The purpose of this typology is to elaborate the rich mosaic of highly differentiated and creative examples of social enterprise, and by doing so, to inspire innovative approaches to create greater value for people and the planet. The typology is also intended to advance the field of social enterprise by organizing these diverse approaches and strategies into a common framework. The occupation of identifying and defining operational models as well as organizational and legal structures is to provide a conceptual framework for efforts occurring in the field.
A basic premise used in this typology is that of a spectrum, which avoids bifurcating the landscape into opposing functions: one, the for-profit world whose raison d'être is to create economic value; and the other, the nonprofit world whose purpose is to create social value. In practice, these dichotomies are increasingly coming together through the application of methods that marry market mechanisms to affect both social and economic value resulting in total value creation.
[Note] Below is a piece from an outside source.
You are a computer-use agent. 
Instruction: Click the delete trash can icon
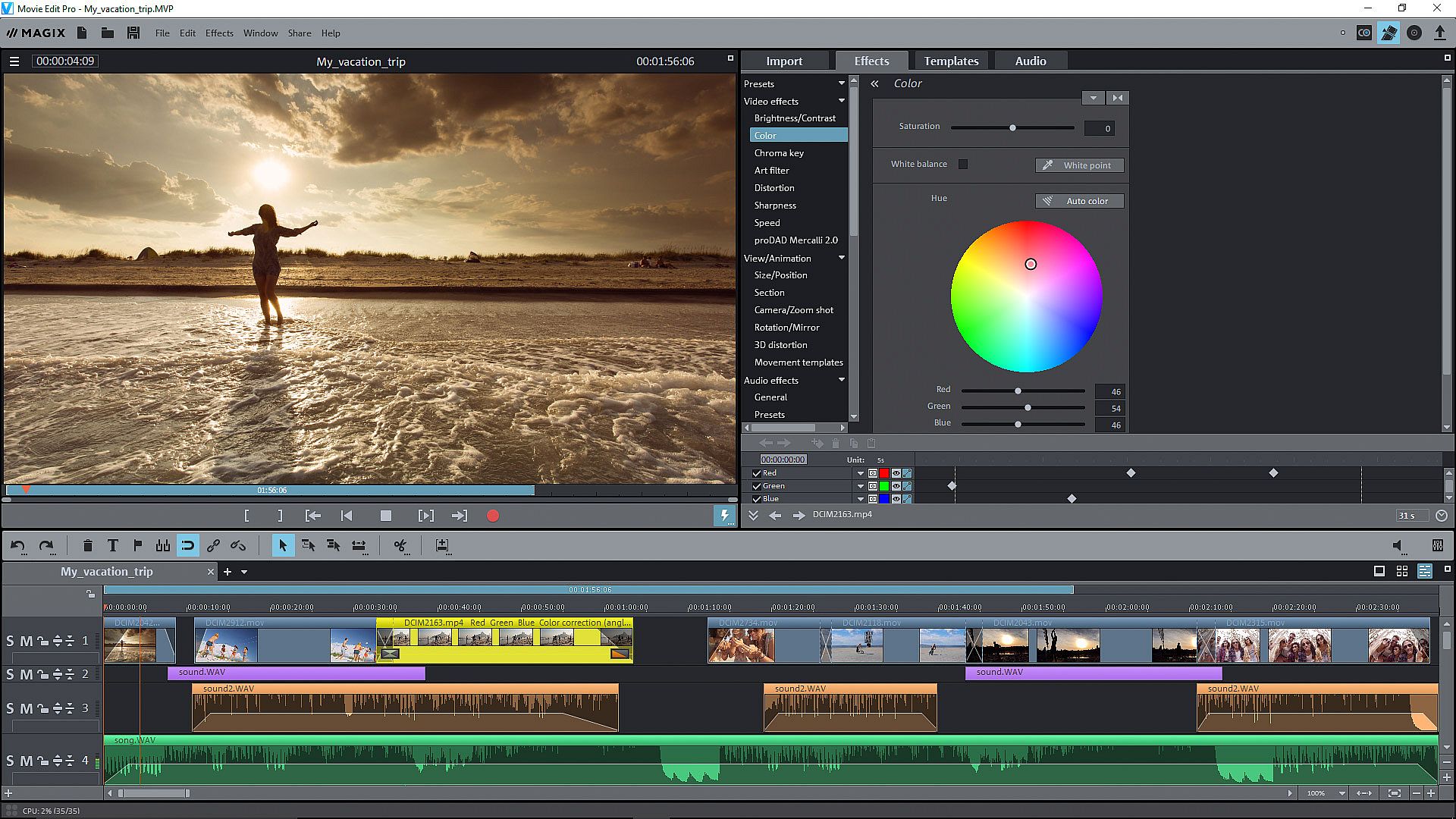click(x=87, y=545)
The emergence and the subsequent propagation of corporate social responsibility, business for social responsibility and social enterprise evidences this trend, and the social enterprise lens brings into focus this convergence through its methodological paradigm.
Value creation is the backbone of social enterprise and serves as a fundamental and unifying principle between different social change and economic development approaches. To this end, the typology is not intended to straightjacket practitioners into a prescribed set of formulas, but rather recognize and embrace the abundance of possibility under the umbrella of a larger vision.